Gold soared as much as 8 percent to $1,358.20 on Friday, the
highest since March 2014, and had ended up 4.8 percent, its
biggest one-day gain since January 2009 as the British vote
drove investors toward safer assets.
Investors, however, scooped up beaten down assets on Tuesday
as sterling and Asian emerging market currencies regained some
footing and crude oil bounced, bringing down the demand for
gold. The safe haven asset is often perceived as a hedge against
economic and financial risk. MKTS/GLOB USD/
Spot gold XAU= was down 0.7 percent to $1,315.16 an ounce
by 0719 GMT. It rose 0.7 percent on Monday.
U.S. gold GCcv1 slipped 0.5 percent at $1,318.50.
"So far it has mainly been Chinese selling. They have been
good sellers the whole way up, especially when we passed $1,300.
We continue to see decent selling from them," said MKS Group
trader Alex Thorndike.
"It seems like the market is pausing here a bit now
considering the moves we have seen since Friday.
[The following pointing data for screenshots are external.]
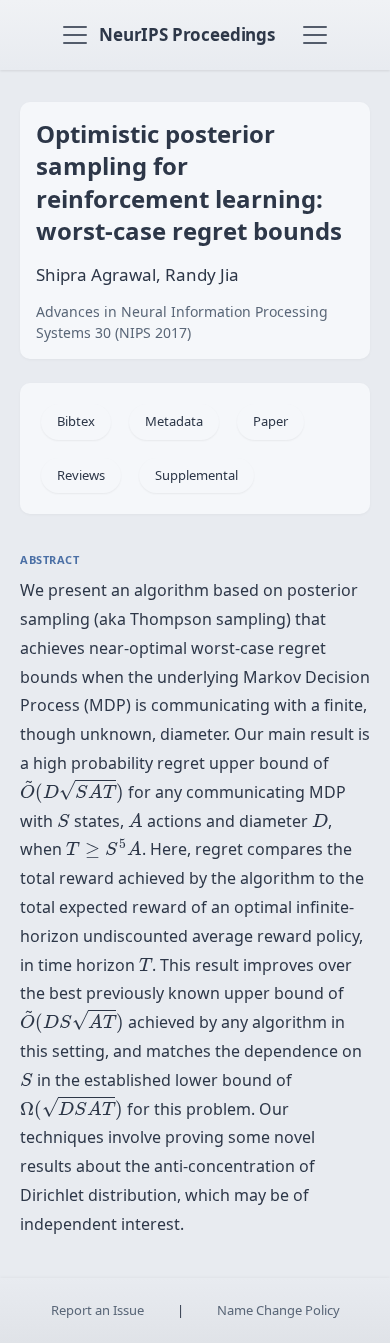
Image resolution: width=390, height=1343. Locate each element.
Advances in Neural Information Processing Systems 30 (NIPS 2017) (182, 322)
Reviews (81, 475)
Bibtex (76, 421)
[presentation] (72, 791)
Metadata (174, 421)
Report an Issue (97, 1310)
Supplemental (196, 475)
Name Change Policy (278, 1310)
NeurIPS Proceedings (187, 34)
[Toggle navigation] (75, 35)
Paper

But in a couple
of weeks I think we could see prices in the $1,375-$1,400
range."
British bank Standard Chartered (LON:STAN), however, said the gold
rally has lost its momentum and it would be difficult for the
metal to float above $1,300 an ounce.
"Once the immediate short-run rush to safety subsides and
assuming effective policy responses to allay capital market
concerns, we think gold will struggle to stay above $1,300/oz
during Q3, and will push back down towards USD 1,250/oz," the
bank said in a note.
Holdings in SPDR Gold Trust GLD , the world's largest
gold-backed exchange-traded fund, rose 1.40 percent to 947.38
tonnes on Monday, the highest since July 2013. GOL/ETF
Among other precious metals, spot silver XAG= was down 0.5
pct to $17.64 per ounce.
Silver may break a resistance zone of $18.12 to $18.84 per
ounce and rise into a range of $21.09 to $22.07 over the next
three months, as indicated by a few Fibonacci retracement
analyses, Reuters technical analyst Wang Tao said.
Platinum XPT= rose 0.2 pct to $975.75 an ounce and
palladium XPD= was up 0.6 pct at $558.40.